___ RECORDS FOR THIS EXERCISE ___

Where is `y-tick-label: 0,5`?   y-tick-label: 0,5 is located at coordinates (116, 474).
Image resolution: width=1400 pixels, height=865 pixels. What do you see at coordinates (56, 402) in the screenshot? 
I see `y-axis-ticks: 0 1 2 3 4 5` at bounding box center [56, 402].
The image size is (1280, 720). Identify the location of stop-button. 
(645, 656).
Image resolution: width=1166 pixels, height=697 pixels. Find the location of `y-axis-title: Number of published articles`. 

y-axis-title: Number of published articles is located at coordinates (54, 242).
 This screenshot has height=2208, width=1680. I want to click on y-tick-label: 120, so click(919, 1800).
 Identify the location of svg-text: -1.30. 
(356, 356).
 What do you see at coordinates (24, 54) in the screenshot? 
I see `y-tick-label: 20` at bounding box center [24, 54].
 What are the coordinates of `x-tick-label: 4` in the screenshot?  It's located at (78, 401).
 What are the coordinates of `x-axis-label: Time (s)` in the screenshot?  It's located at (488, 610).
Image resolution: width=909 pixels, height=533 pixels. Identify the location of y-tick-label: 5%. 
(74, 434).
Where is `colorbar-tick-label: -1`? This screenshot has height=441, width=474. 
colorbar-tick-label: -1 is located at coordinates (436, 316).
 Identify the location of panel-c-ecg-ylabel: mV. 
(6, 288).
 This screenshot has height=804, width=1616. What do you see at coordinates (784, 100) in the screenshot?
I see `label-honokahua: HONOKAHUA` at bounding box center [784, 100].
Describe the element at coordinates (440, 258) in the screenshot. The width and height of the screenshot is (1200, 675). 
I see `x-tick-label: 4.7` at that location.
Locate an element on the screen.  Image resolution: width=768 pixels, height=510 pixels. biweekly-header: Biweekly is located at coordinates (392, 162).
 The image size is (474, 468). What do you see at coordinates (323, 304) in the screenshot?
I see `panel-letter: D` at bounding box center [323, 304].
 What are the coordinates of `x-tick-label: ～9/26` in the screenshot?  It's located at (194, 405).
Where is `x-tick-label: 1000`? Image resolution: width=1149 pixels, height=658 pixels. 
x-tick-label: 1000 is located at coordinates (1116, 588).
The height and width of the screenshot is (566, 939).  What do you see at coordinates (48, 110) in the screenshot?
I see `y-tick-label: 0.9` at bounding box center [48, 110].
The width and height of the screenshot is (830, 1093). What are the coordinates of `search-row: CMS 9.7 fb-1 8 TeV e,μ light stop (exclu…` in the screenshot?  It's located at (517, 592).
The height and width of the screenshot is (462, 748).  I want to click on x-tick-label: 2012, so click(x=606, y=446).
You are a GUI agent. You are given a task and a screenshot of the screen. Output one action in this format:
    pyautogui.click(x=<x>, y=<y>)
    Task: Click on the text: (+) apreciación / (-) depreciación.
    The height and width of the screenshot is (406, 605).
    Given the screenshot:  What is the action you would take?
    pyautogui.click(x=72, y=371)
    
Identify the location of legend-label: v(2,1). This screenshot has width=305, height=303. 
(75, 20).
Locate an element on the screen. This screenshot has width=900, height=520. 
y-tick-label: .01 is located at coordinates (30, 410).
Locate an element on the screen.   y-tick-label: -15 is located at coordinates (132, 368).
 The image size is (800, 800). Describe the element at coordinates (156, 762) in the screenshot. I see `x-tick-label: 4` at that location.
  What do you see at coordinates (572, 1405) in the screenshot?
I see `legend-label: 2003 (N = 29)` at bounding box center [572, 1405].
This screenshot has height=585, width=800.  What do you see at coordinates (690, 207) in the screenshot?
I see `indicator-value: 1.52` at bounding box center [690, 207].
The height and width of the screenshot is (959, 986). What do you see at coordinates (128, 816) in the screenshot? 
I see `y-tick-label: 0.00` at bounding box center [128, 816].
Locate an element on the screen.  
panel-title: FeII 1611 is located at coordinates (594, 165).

___

Write out all the items again, switching "Identify the location of" to "Give the position of" wherever it occurs and leaving everything else unchanged.

Where is `y-tick-label: 0,5`?   y-tick-label: 0,5 is located at coordinates (116, 474).
Image resolution: width=1400 pixels, height=865 pixels. What do you see at coordinates (56, 402) in the screenshot? 
I see `y-axis-ticks: 0 1 2 3 4 5` at bounding box center [56, 402].
The image size is (1280, 720). Give the position of stop-button. 
(645, 656).
Image resolution: width=1166 pixels, height=697 pixels. Find the location of `y-axis-title: Number of published articles`. 

y-axis-title: Number of published articles is located at coordinates (54, 242).
 This screenshot has height=2208, width=1680. I want to click on y-tick-label: 120, so click(919, 1800).
 Give the position of svg-text: -1.30. 
(356, 356).
 What do you see at coordinates (24, 54) in the screenshot? 
I see `y-tick-label: 20` at bounding box center [24, 54].
 What are the coordinates of `x-tick-label: 4` in the screenshot?  It's located at (78, 401).
 What are the coordinates of `x-axis-label: Time (s)` in the screenshot?  It's located at (488, 610).
Image resolution: width=909 pixels, height=533 pixels. Give the position of y-tick-label: 5%. 
(74, 434).
Where is `colorbar-tick-label: -1`? This screenshot has height=441, width=474. 
colorbar-tick-label: -1 is located at coordinates (436, 316).
 Give the position of panel-c-ecg-ylabel: mV. 
(6, 288).
 This screenshot has height=804, width=1616. What do you see at coordinates (784, 100) in the screenshot?
I see `label-honokahua: HONOKAHUA` at bounding box center [784, 100].
Describe the element at coordinates (440, 258) in the screenshot. The width and height of the screenshot is (1200, 675). 
I see `x-tick-label: 4.7` at that location.
Locate an element on the screen.  Image resolution: width=768 pixels, height=510 pixels. biweekly-header: Biweekly is located at coordinates (392, 162).
 The image size is (474, 468). What do you see at coordinates (323, 304) in the screenshot?
I see `panel-letter: D` at bounding box center [323, 304].
 What are the coordinates of `x-tick-label: ～9/26` in the screenshot?  It's located at (194, 405).
Where is `x-tick-label: 1000`? Image resolution: width=1149 pixels, height=658 pixels. 
x-tick-label: 1000 is located at coordinates (1116, 588).
The height and width of the screenshot is (566, 939).  What do you see at coordinates (48, 110) in the screenshot?
I see `y-tick-label: 0.9` at bounding box center [48, 110].
The width and height of the screenshot is (830, 1093). What are the coordinates of `search-row: CMS 9.7 fb-1 8 TeV e,μ light stop (exclu…` in the screenshot?  It's located at (517, 592).
The height and width of the screenshot is (462, 748).  I want to click on x-tick-label: 2012, so click(x=606, y=446).
You are a GUI agent. You are given a task and a screenshot of the screen. Output one action in this format:
    pyautogui.click(x=<x>, y=<y>)
    Task: Click on the text: (+) apreciación / (-) depreciación.
    The height and width of the screenshot is (406, 605).
    Given the screenshot:  What is the action you would take?
    pyautogui.click(x=72, y=371)
    
Give the position of legend-label: v(2,1). This screenshot has width=305, height=303. 
(75, 20).
Locate an element on the screen. This screenshot has width=900, height=520. 
y-tick-label: .01 is located at coordinates (30, 410).
Locate an element on the screen.   y-tick-label: -15 is located at coordinates (132, 368).
 The image size is (800, 800). Describe the element at coordinates (156, 762) in the screenshot. I see `x-tick-label: 4` at that location.
  What do you see at coordinates (572, 1405) in the screenshot?
I see `legend-label: 2003 (N = 29)` at bounding box center [572, 1405].
This screenshot has height=585, width=800.  What do you see at coordinates (690, 207) in the screenshot?
I see `indicator-value: 1.52` at bounding box center [690, 207].
The height and width of the screenshot is (959, 986). What do you see at coordinates (128, 816) in the screenshot? 
I see `y-tick-label: 0.00` at bounding box center [128, 816].
Locate an element on the screen.  
panel-title: FeII 1611 is located at coordinates (594, 165).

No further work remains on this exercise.